* [ASSIGNED TASK] Reproduce all of the records word for word, omitting the pictures.

** Opening DATA IN THIS EXERCISE block **

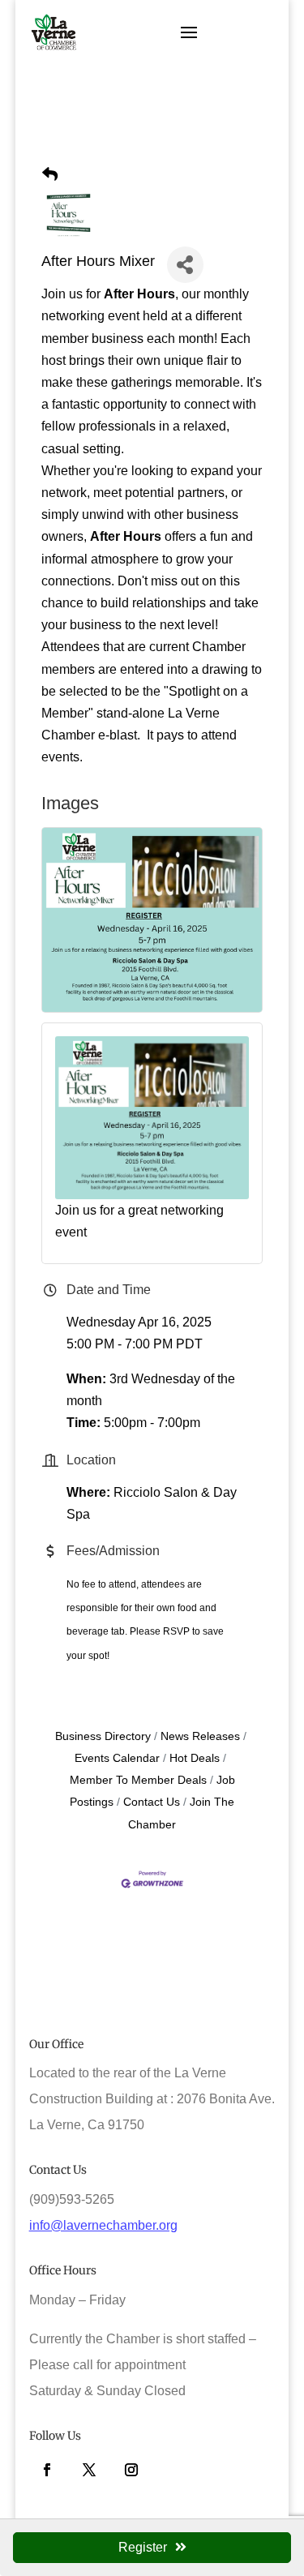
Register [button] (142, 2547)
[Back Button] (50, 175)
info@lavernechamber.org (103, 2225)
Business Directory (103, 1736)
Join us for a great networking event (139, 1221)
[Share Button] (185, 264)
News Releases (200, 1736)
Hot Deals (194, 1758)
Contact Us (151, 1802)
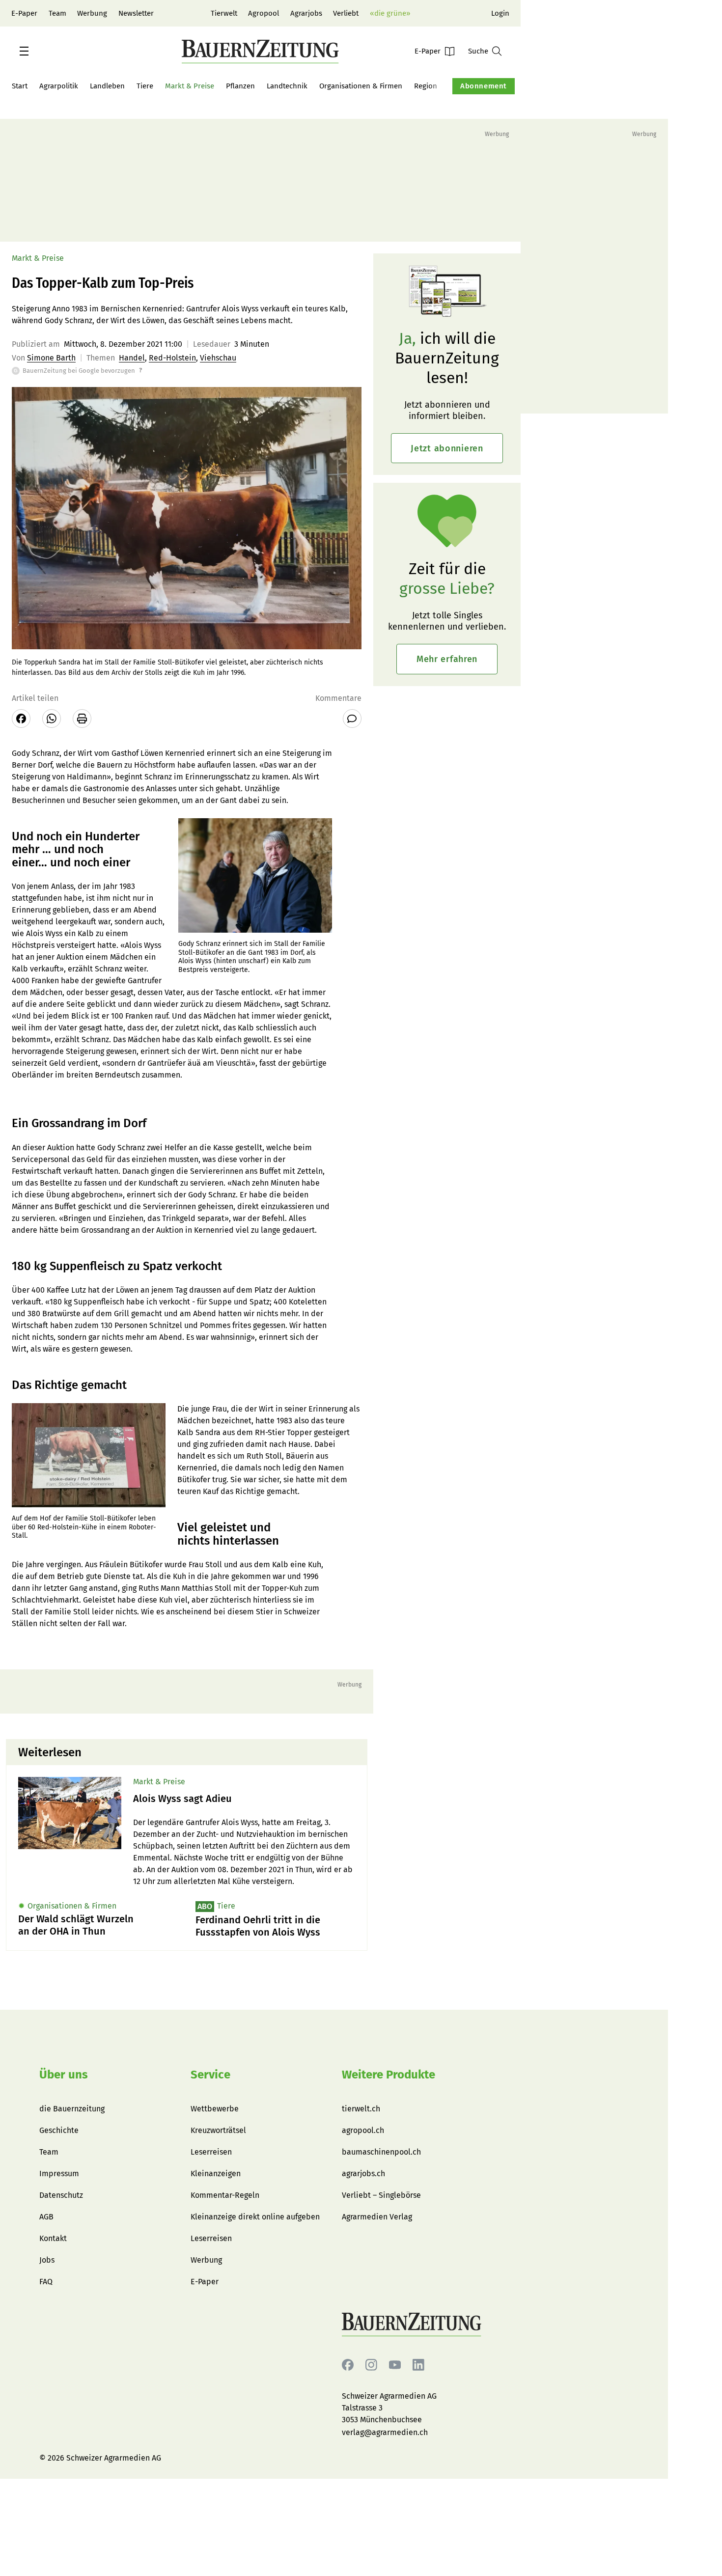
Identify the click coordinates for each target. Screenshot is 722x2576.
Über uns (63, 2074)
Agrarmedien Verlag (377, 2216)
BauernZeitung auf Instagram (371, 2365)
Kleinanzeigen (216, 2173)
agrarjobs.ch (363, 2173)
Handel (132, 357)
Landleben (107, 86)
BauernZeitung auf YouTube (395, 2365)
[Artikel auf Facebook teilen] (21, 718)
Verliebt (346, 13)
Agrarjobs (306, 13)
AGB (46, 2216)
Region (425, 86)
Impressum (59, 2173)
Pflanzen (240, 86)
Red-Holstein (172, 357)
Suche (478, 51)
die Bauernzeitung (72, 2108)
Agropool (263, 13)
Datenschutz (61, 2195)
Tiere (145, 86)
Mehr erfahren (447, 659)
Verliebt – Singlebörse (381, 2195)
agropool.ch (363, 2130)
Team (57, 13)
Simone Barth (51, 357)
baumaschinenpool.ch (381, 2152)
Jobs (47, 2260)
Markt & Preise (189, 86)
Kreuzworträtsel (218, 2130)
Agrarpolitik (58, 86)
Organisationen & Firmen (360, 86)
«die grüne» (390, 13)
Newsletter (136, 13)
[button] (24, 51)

** Closing DATA IN THIS EXERCISE block **

* [RESPONSE FOR THIS EXERCISE]
Register [button] (142, 2547)
[Back Button] (50, 175)
info@lavernechamber.org (103, 2225)
Business Directory (103, 1736)
Join us for a great networking event (139, 1221)
[Share Button] (185, 264)
News Releases (200, 1736)
Hot Deals (194, 1758)
Contact Us (151, 1802)
Identify the click coordinates for each target. Screenshot is 722x2576.
Über uns (63, 2074)
Agrarmedien Verlag (377, 2216)
BauernZeitung auf Instagram (371, 2365)
Kleinanzeigen (216, 2173)
agrarjobs.ch (363, 2173)
Handel (132, 357)
Landleben (107, 86)
BauernZeitung auf YouTube (395, 2365)
[Artikel auf Facebook teilen] (21, 718)
Verliebt (346, 13)
Agrarjobs (306, 13)
AGB (46, 2216)
Region (425, 86)
Impressum (59, 2173)
Pflanzen (240, 86)
Red-Holstein (172, 357)
Suche (478, 51)
die Bauernzeitung (72, 2108)
Agropool (263, 13)
Datenschutz (61, 2195)
Tiere (145, 86)
Mehr erfahren (447, 659)
Verliebt – Singlebörse (381, 2195)
agropool.ch (363, 2130)
Team (57, 13)
Simone Barth (51, 357)
baumaschinenpool.ch (381, 2152)
Jobs (47, 2260)
Markt & Preise (189, 86)
Kreuzworträtsel (218, 2130)
Agrarpolitik (58, 86)
Organisationen & Firmen (360, 86)
«die grüne» (390, 13)
Newsletter (136, 13)
[button] (24, 51)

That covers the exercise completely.